_TASK LIST_
A. From the snowblower thread, return the passage between "I have a 2016" and "It performs well.", inclusive, with every word unchanged.
B. Decide whether each statement agrees with the snowblower thread, answering yes or no and quoting the words from the thread that settle it. (i) The 2016 HSS928ACTD mentioned at the start has no primer. (ii) The air box on the carburetor has a filter inside. (iii) The quoted post calls hydrostatic transmission with tracks a combination that is tough to beat.

I have a 2016 HSS928ACTD and there is no primer, there wasn't one on my HS828 either and both start easily. The air box on the carburetor does not have a filter inside so no issue with freezing up.


----------



## Howie A B (12 mo ago)

Howie A B said:


> I also use mitts, heavy ones at that. I have battery heated mitts that i use because Honda (a negative to add to your list) does not have heated grips like most snowblowers these days. I also had an old locked axle and I bought a steering one due to the effort needed to turn it, among other reasons. The Honda steering works very well, even with tracks. I felt the same way about the battery, but now that I have it I like it. Hydrostatic transmission with tracks is a combination that is tough to beat. I also was concerned about power, it would be nice to have more, but i am OK with 9 (actually 8.5) HP. It performs well.


not sure where you are located but HD is offering the 928 at an excellent price
Honda 28 in. Hydrostatic Wheel Drive 2-Stage Snow Blower with Electric Joystick Chute Control HSS928AW - The Home Depot


----------



## tabora (Mar 1, 2017)

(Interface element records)
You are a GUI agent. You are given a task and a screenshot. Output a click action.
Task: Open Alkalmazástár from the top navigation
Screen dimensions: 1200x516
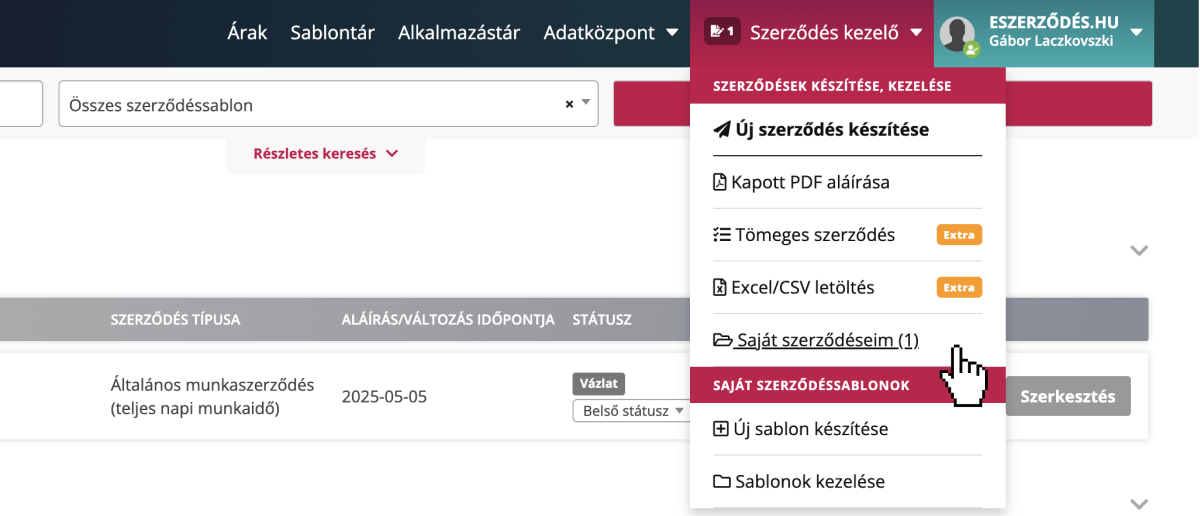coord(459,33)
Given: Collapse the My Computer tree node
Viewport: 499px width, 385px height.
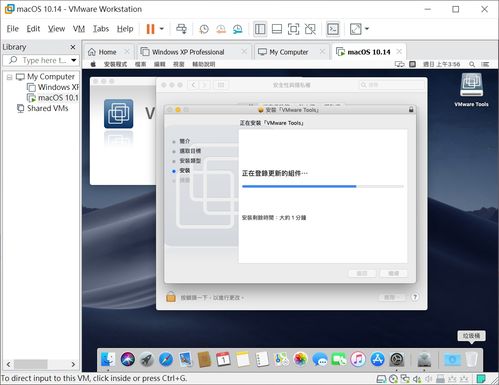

_OUTPUTS BY TASK_
A.
I have a 2016 HSS928ACTD and there is no primer, there wasn't one on my HS828 either and both start easily. The air box on the carburetor does not have a filter inside so no issue with freezing up.


----------



## Howie A B (12 mo ago)

Howie A B said:


> I also use mitts, heavy ones at that. I have battery heated mitts that i use because Honda (a negative to add to your list) does not have heated grips like most snowblowers these days. I also had an old locked axle and I bought a steering one due to the effort needed to turn it, among other reasons. The Honda steering works very well, even with tracks. I felt the same way about the battery, but now that I have it I like it. Hydrostatic transmission with tracks is a combination that is tough to beat. I also was concerned about power, it would be nice to have more, but i am OK with 9 (actually 8.5) HP. It performs well.

B.
(i) Yes: "I have a 2016 HSS928ACTD and there is no primer"
(ii) No: "The air box on the carburetor does not have a filter inside"
(iii) Yes: "Hydrostatic transmission with tracks is a combination that is tough to beat."